# Design of CINN/DSL
This module is a simple DSL defined in CINN project. 
The DSL module aims to represent the overall computation in a hardware indenpendent way.

## Concepts
### Object
All the mutable elements in CINN are `Object`.
### Shared
The `Shared` objects are reference-count-self-contained container, which is similar to the `std::shared_ptr`.

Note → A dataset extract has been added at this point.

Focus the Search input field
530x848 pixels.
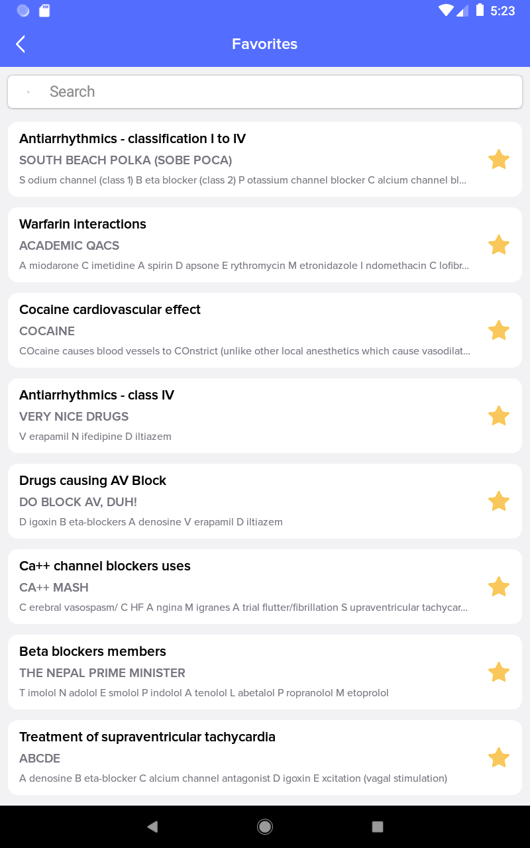[265, 91]
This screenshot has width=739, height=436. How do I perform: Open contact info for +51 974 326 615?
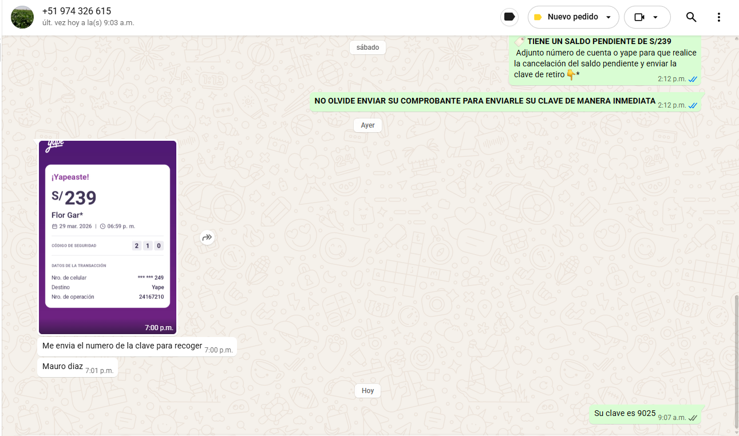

One can pass a `Shared` object by passing a pointer and the consumer object should store it in a local `Shared` member variable.

## Tensor

The input or the temporary ouptut node.

Every `Compute` will output a Tensor, the tensor can be sliced.



### PlaceHolder

The special tensor that represents a input slot.

```c++
PlaceHolder<float> A("A", {M, N});
PlaceHolder<float> B("B", {M, N});
```

## Operation

The Operation is the operation on tensors, including

- placeholder
- compute
- bound inference

```c++
Tensor C = Compute({M,N}/*output shape*/, [&](Var i, Var j) {
  Var k;
  return ReduceSum(A[i,k] * B[k,j], {k});
});
```

### Bound inference

The PlaceHolder should define a shape.

```c++
Var M(Int(32));
Var N(Int(32));

PlaceHolder<float> A({M, N});

Var i,j;
Expr tmp = A[i][j] + 1; // i \in {0, M}; j \in {0, N}
```

To simplify the implementation, we use ISL to generate code for basic snippets.

## Schedule

The schedule will

1. determine the order of computation, by topological sorting the computational graph composed of tensors.
2. transforming the computations

### order schedule

1. Topological sort the tensors
2. for each tensor, generate the code it needs.

## Some examples
A matrix multiplication

```c++
// Declare some iterator variables.
Var i, j, k;
Placeholder<float> A({M, K}), B({K, N});

Tensor C = Compute({M, N}/*output shape*/, 
        [](Var i, Var j) {
            return ReduceSum(A(i,k) * B(k, j), k);
        }, "C");
Tensor D = Compute({M, N}, [](Var i, Var j) {
  return Map(C(i,j) + 1);
});
        
Schedule s = CreateSchedule(C);
auto func = Build(s, [A, B, C], target=target, name="matmul");

func(a, b, c);
```